Do you see the same issue with a directly defined ODESystem? Catalyst doesn’t really do anything different from ModelingToolkit as far as I am aware (in fact, @unpack is from ModelingToolkit where it is defined for general AbstractSystems), so I think this is likely an issue with how the macro is defined in ModelingToolkit.

Also, keep in mind that ModelingToolkit just released a major, new breaking version (V9), and Catalyst does not support it yet. So this behavior may now be completely different on V9. I’d suggest seeing if ModelingToolkit V9 has fixed this issue for a normal ODESystem, and if not, open an issue about it there. If it is fixed then Catalyst V14 should automatically pick up whatever changes ModelingToolkit has made.

The @unpack behavior you are seeing may actually be the desired behavior in V9 of MTK now – you are declaring an array parameter so it may no longer treat the components as separate individual parameters internally (I think there have been some changes in that regard).

Some other things you could try

  • Filter and save the list of a’s from parameters(rs) to later use in remake at system construction (so you only need to do it once).
  • Use namespaced indexing, i.e. right after building your system complete it, rs = complete(rs), and then use rs.a[2] to access a given variable.
  • Finally, remake itself may have some issues currently. The change to using SymbolicIndexingInterface led to many code changes in SciMLBase, and remake in particular still hasn’t been fully fixed I think. (But I’m not sure what does/doesn’t work currently.)
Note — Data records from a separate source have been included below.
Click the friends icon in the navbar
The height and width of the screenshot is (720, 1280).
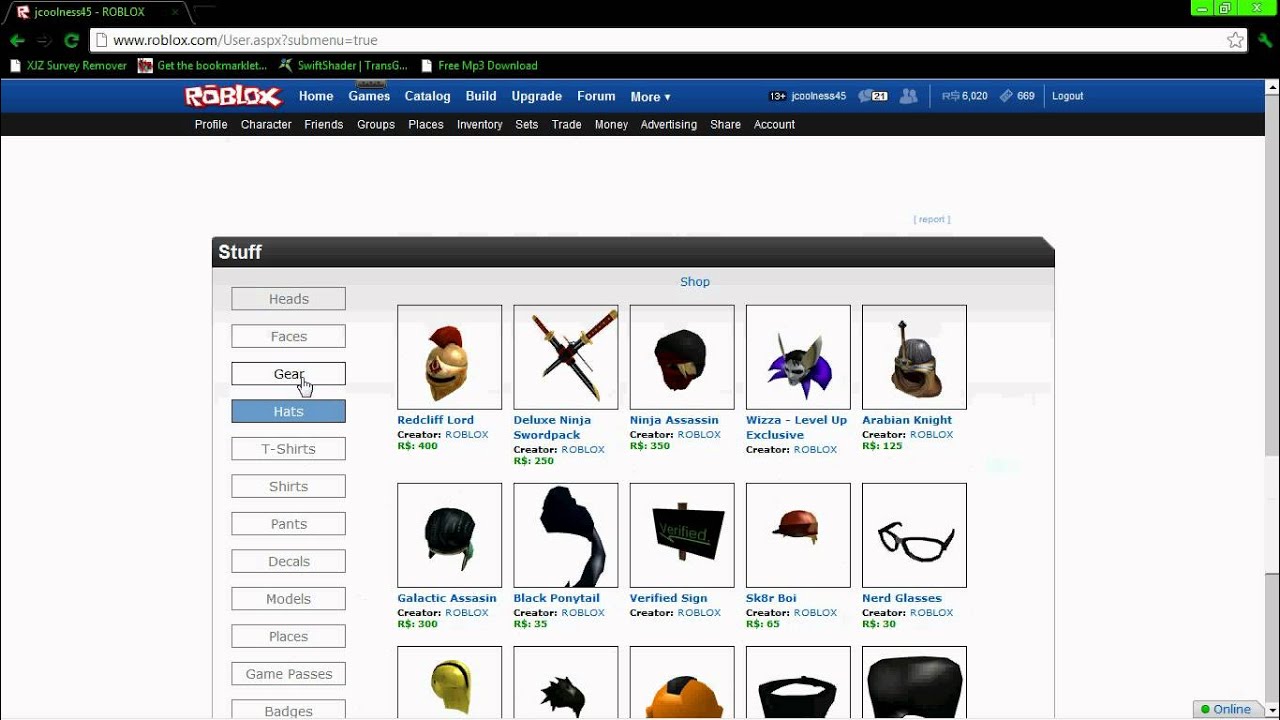point(908,96)
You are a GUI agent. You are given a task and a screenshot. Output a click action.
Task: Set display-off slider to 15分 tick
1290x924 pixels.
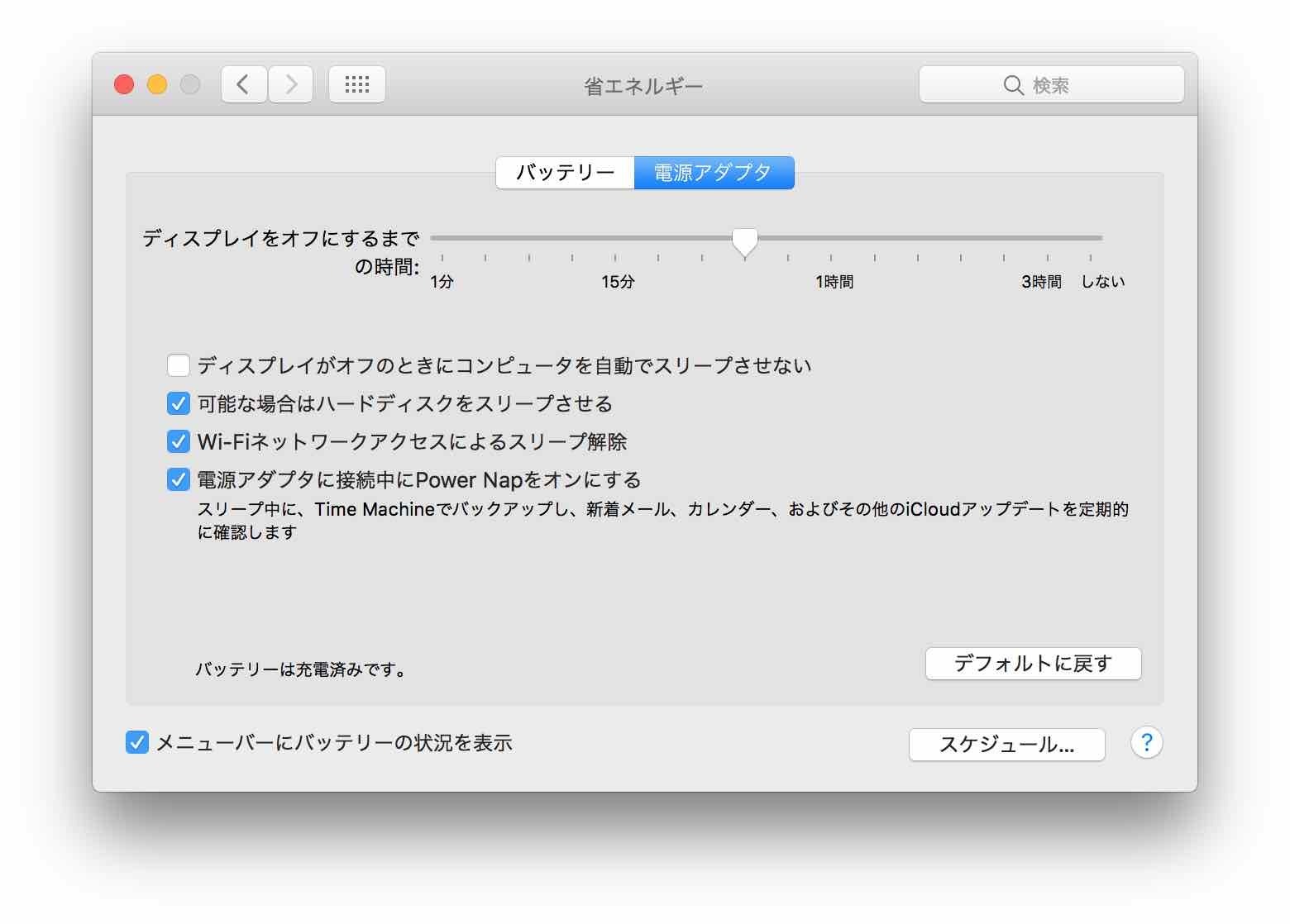pos(615,238)

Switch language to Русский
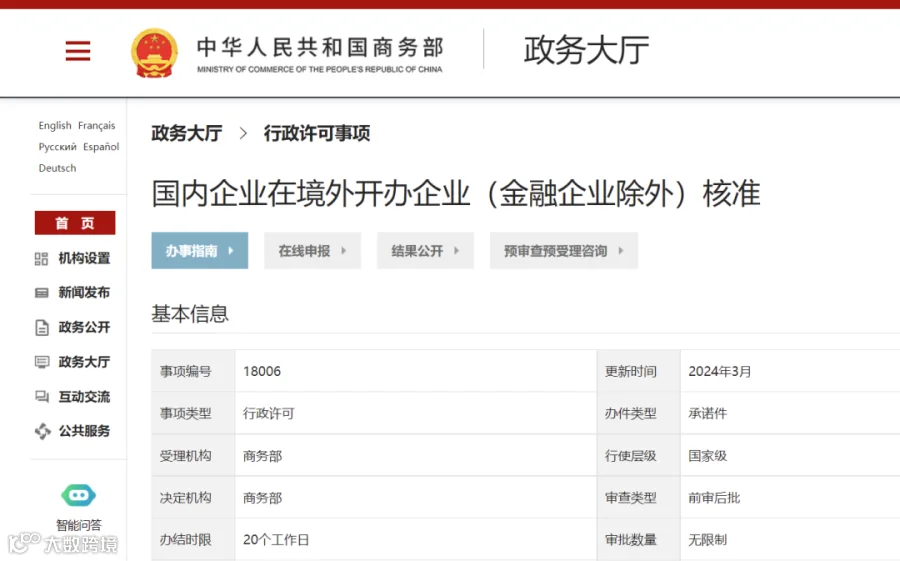point(57,146)
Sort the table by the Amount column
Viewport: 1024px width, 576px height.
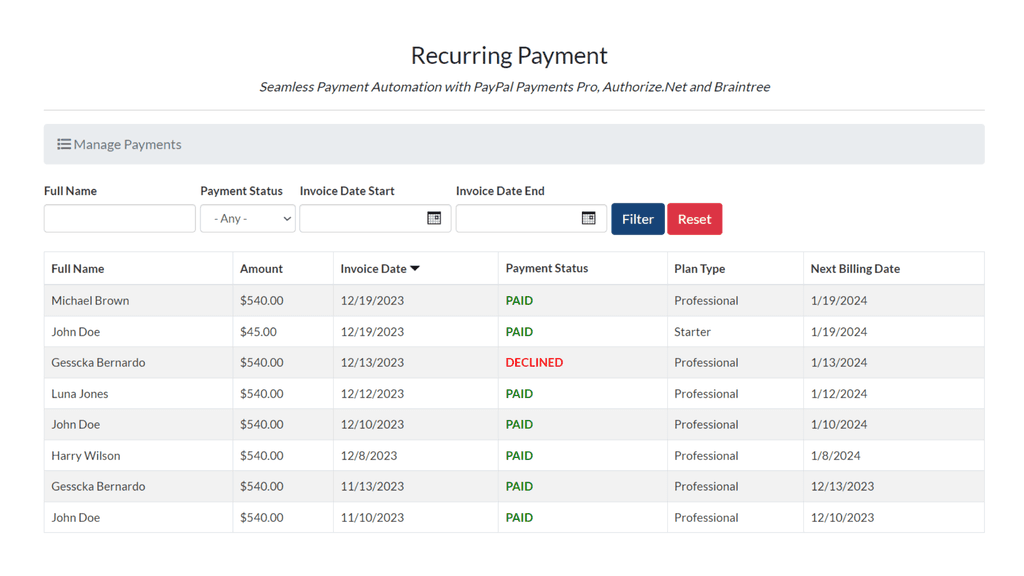pos(260,268)
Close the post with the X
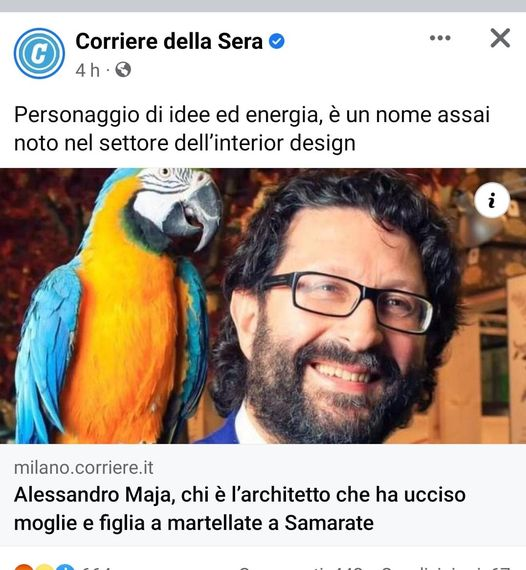Screen dimensions: 526x570 pos(500,38)
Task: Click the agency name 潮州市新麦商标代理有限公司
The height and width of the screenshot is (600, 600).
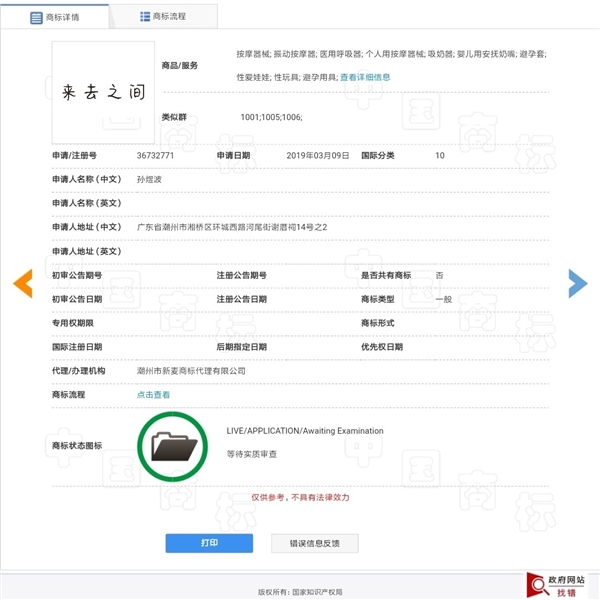Action: (191, 371)
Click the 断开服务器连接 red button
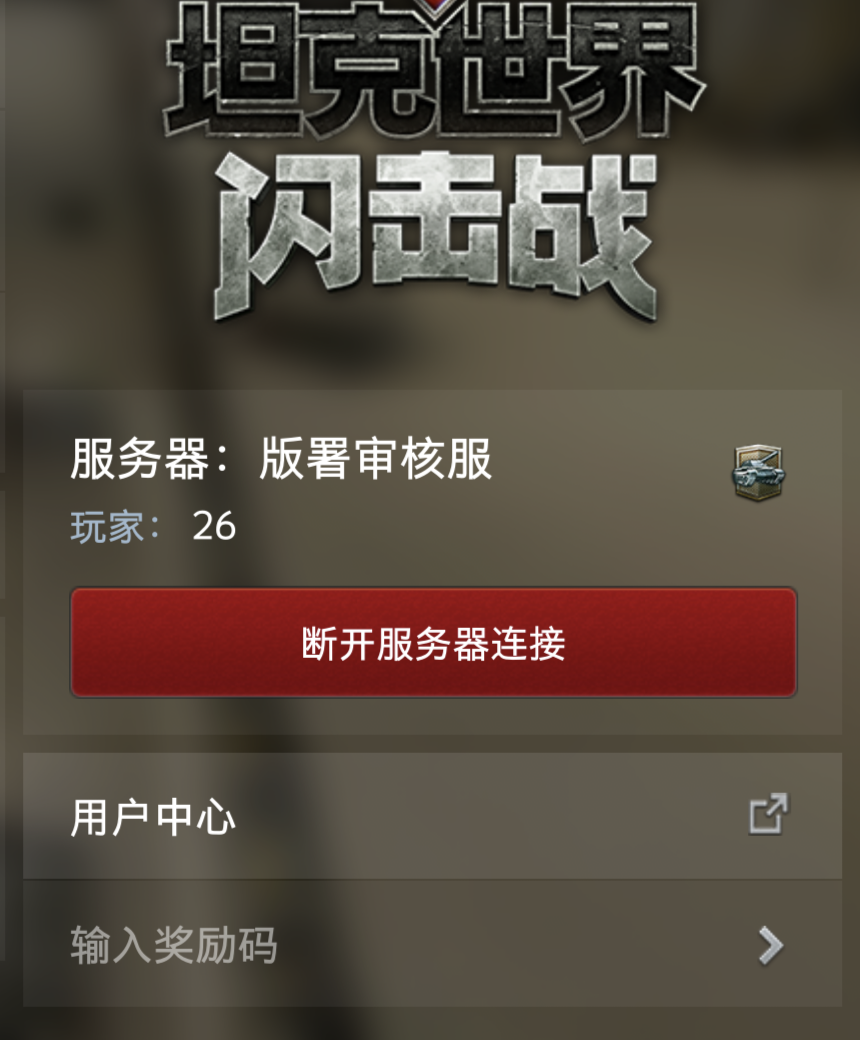Viewport: 860px width, 1040px height. [x=434, y=643]
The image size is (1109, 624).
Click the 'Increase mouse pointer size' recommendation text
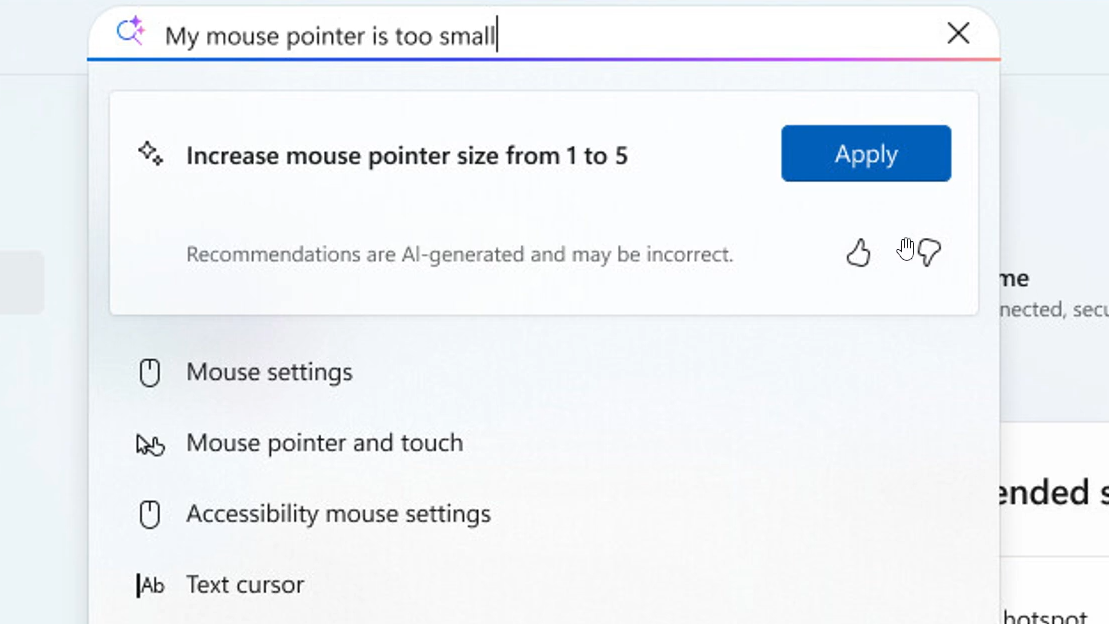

Yeah I believe when making an ODESystem the problem persists, e.g.

julia> odesys = ModelingToolkit.convert(ODESystem, rs)
Model rs with 4 equations
States (4):
  (x(t))[1]
  (x(t))[2]
  (x(t))[3]
  (x(t))[4]
Parameters (3):
  a[1]
  a[2]
  a[3]

julia> @unpack a = odesys;

julia> a
a[1:4]

I can indeed understand why this might be desired behavior. After all, one might want to set different parameters (or parameter indices) to 0 depending on the run, for example. When excluding these from the parameter list this becomes more troublesome I would say. Although I feel like one should be able to declare an array parameter where only specific elements of the array are non-zero. It happens in my systems a lot, where the array (or matrix) parameters of the systems are in reality relatively sparse.

I will try the suggested things. The first one was already on my list, but I am still not sure what to pass to the prob_func when declaring the EnsembleProblem. I assumed that, in general, “global” variables are not desirable so that I had to extract the relevant parameters from the ODEProblem (or prob.f.sys, or similar).

Make a parametric function-like object to store whatever data you need, and then define it as your prob_func, see Methods · The Julia Language for example. This avoids a global variable to store the as.

More generally, if you feel there are interface issues in updating parameters within an array parameter I would encourage you to open an issue on ModelingToolkit for further discussion.

1 Like

Will do in the future.

Sounds good! Array parameters have been clunky for a while. I think MTKv9 is / has addressed this by trying to make how they work more uniform and simple, but I’m not sure if all the planned updates with respect to array parameters are completed now.